De Vicente Aranda, sabe-se sempre
o que esperar. Menos pelo fato de que é um cineasta
previsível – diversos grandes cineastas o são,
em diferentes medidas –, mas porque se trata de um realizador
burocrático. De todas as opções
que ele tiver para filmar uma cena, a escolhida será
a mais óbvia. É claro que somos sempre
distraídos pelos luxos do figurino e da cenografia,
para não mencionar a proliferação
de seios e bundas de suas atrizes, filmados sempre sem
muita vontade, mas, admitamos, com bastante generosidade.
Em Carmen, não é diferente. Paz
Vega interpreta a personagem do romance de Prosper Mérimée,
a cigana protótipo de toda mulher fatal, a mulher
que por sua beleza desvirtua até o mortal de
sangue mais morno.
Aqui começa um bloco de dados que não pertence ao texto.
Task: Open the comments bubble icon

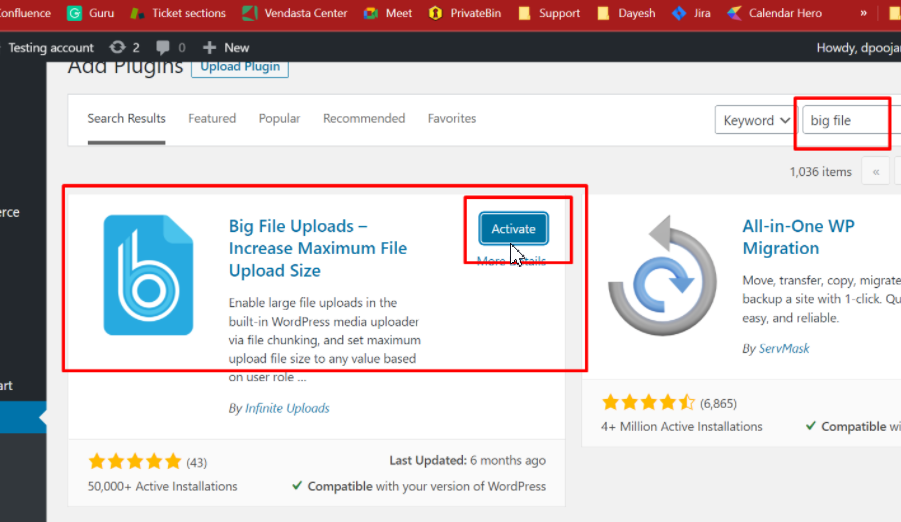Action: [x=170, y=47]
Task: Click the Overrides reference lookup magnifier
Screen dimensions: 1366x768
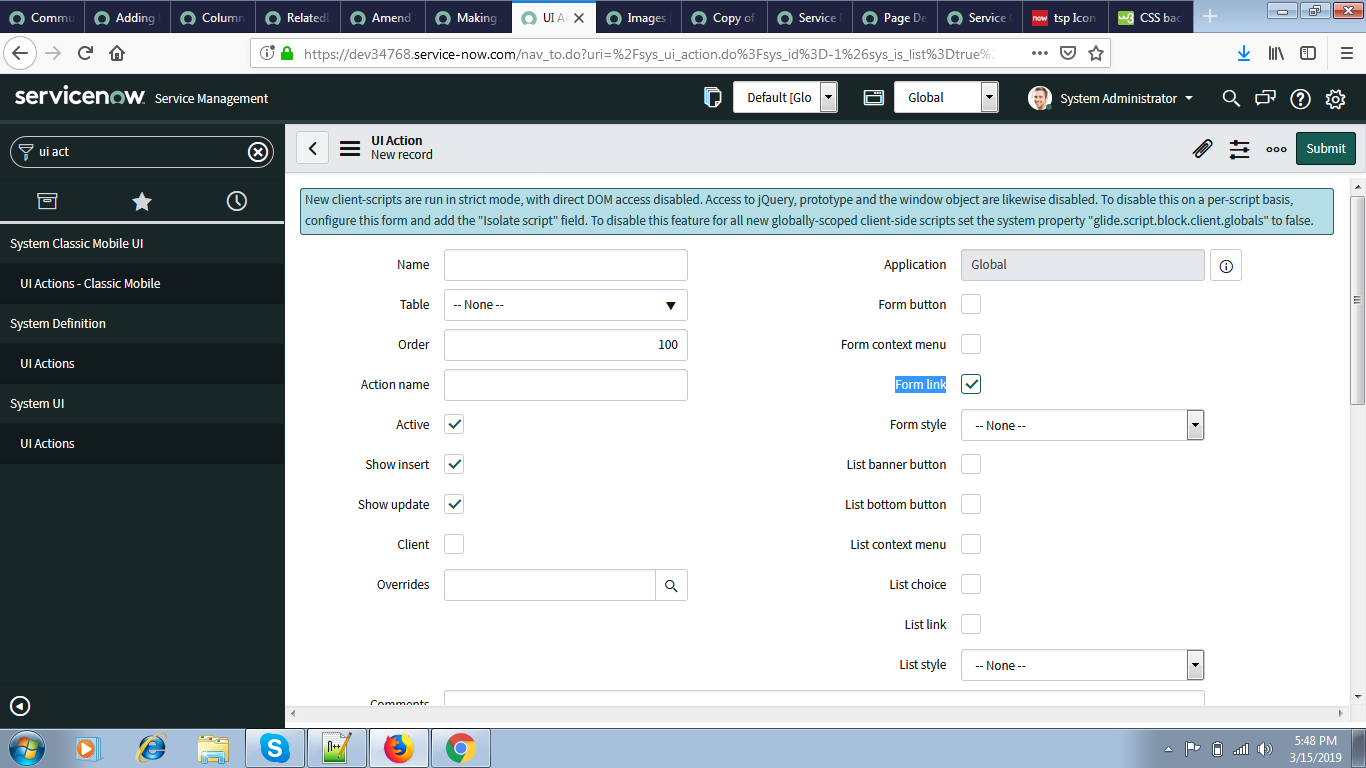Action: pos(671,585)
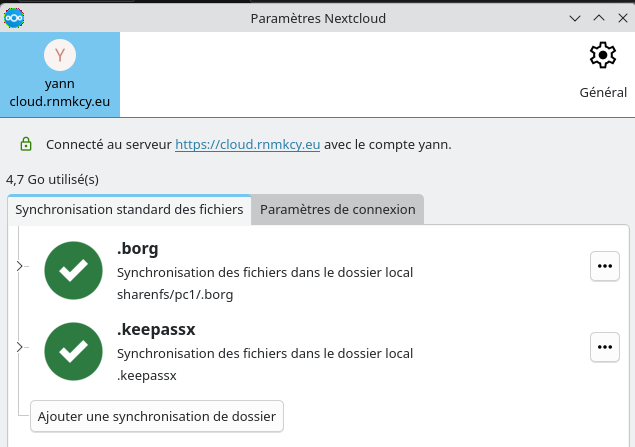635x447 pixels.
Task: Select the .borg folder name
Action: click(x=138, y=249)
É claro que Paz Vega se presta
tanto ao papel de "protagonista de filmes de Vicente
Aranda" quanto ao de "mulher que por sua beleza
etc.". A questão é que tanto a direção
pomposa e empertigada de Aranda quanto a preguiçosa
direção de atores jamais conseguem criar
no olhar da atriz uma Carmen. Poderia, no melhor dos
mundos, uma Carmen habitar um cinema tão modorrento
quanto o de Vicente Aranda? Difícil...
Personagens excessivos pedem filmes que se arrisquem.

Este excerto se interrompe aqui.